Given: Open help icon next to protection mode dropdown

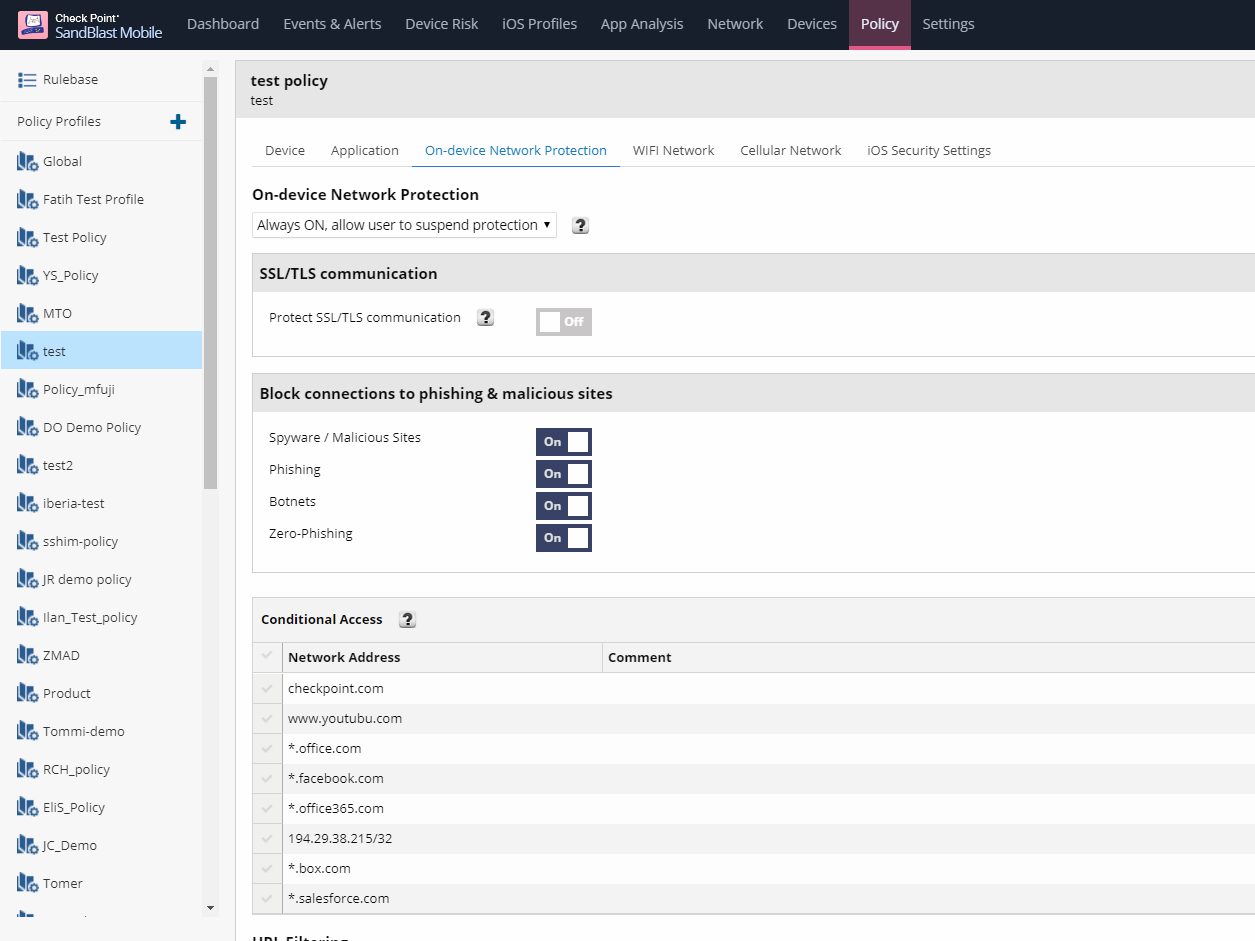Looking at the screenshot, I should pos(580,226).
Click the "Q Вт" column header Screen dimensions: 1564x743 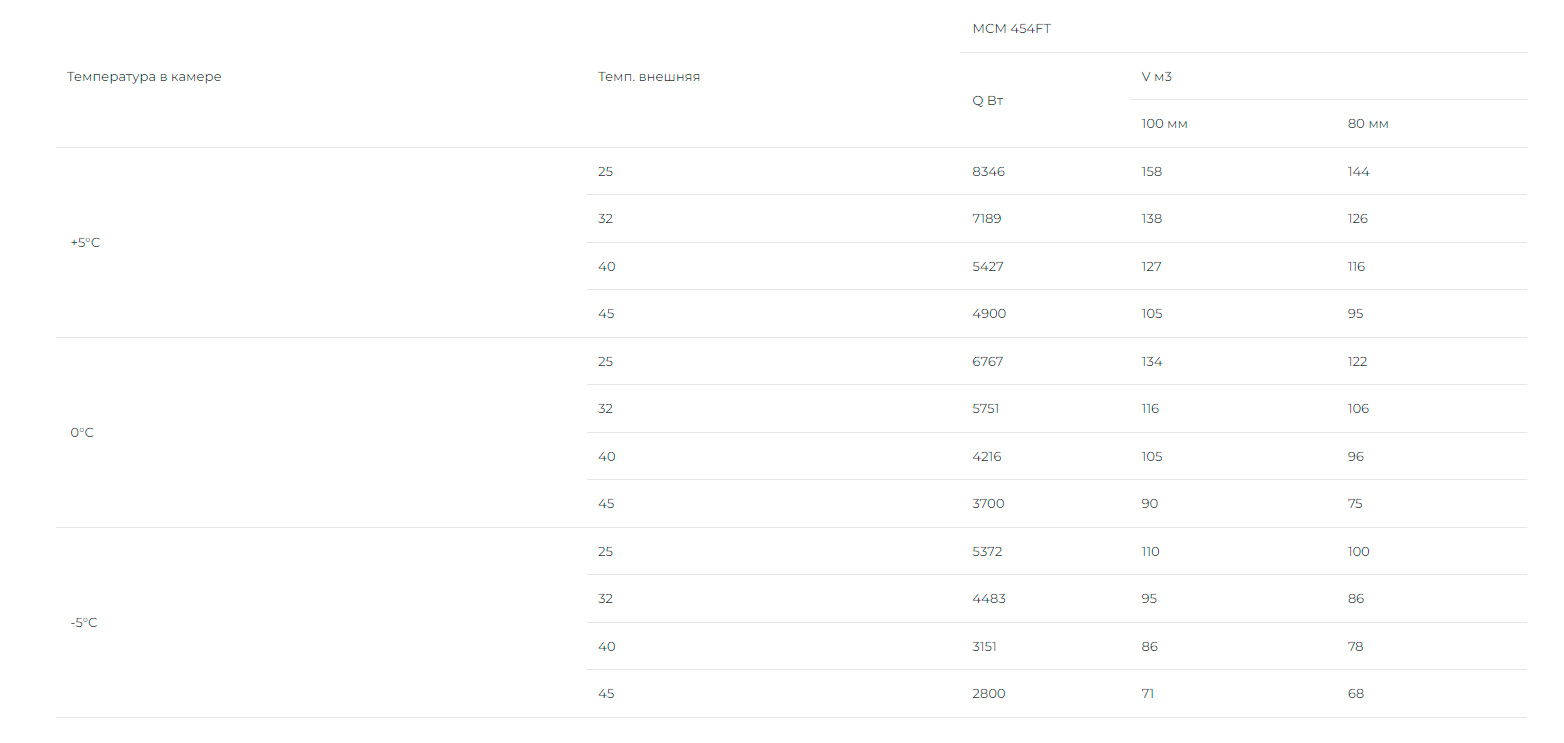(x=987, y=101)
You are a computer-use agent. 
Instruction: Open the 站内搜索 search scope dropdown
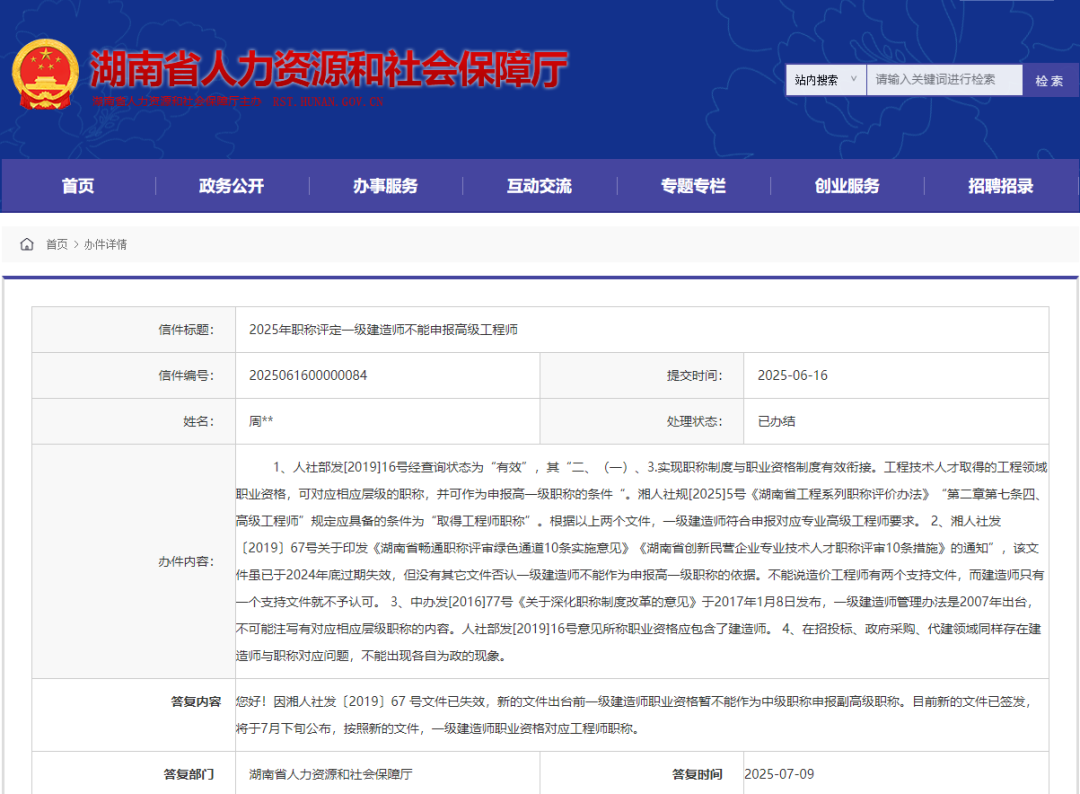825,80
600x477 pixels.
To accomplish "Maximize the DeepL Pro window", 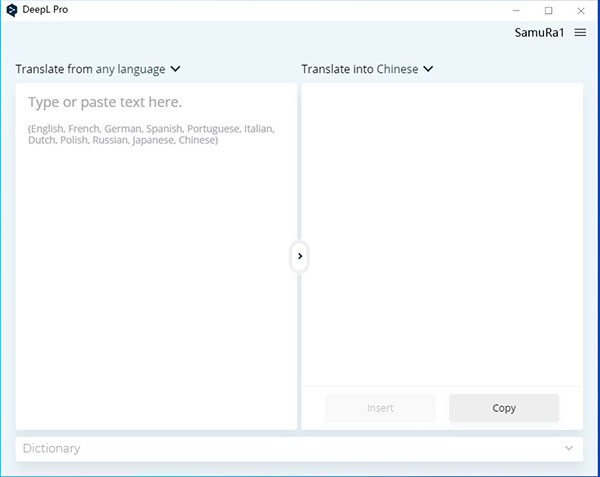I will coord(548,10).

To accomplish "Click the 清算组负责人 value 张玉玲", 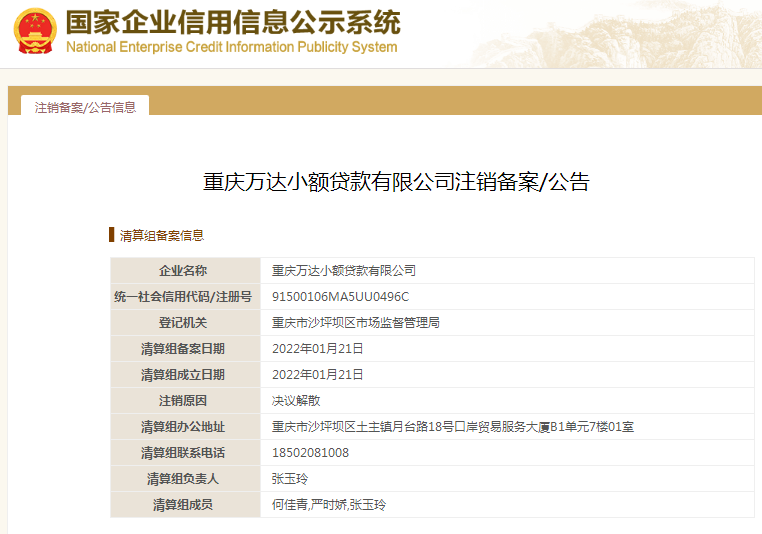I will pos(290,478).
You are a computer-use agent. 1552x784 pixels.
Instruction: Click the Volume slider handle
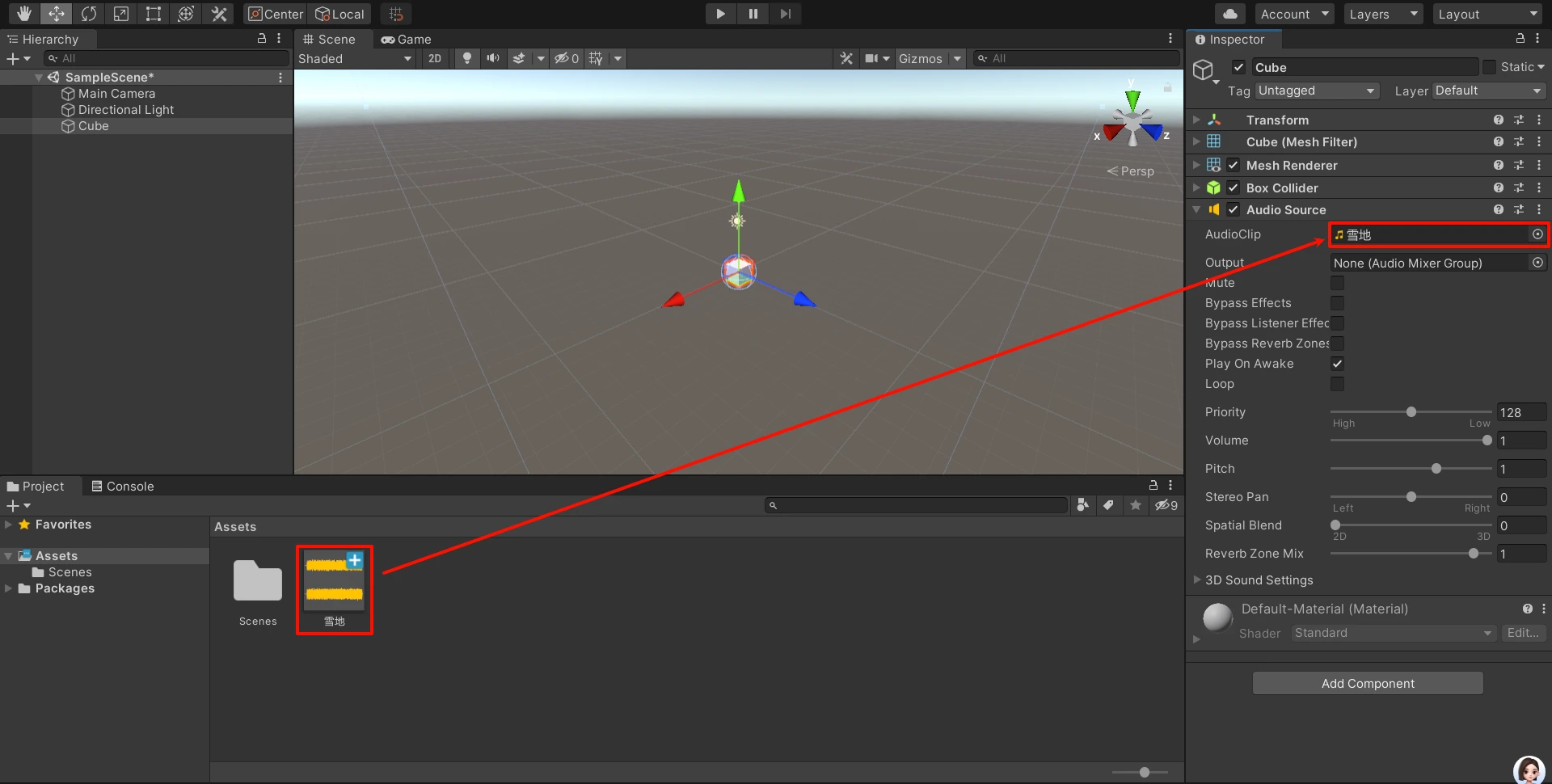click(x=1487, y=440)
____________________
§ TASK DETAILS
Your task is to gather all lines from the entries above that hold the word "pixels".

§ OUTPUT BELOW
600x477 pixels.
You are a computer-use agent. 1552x784 pixels.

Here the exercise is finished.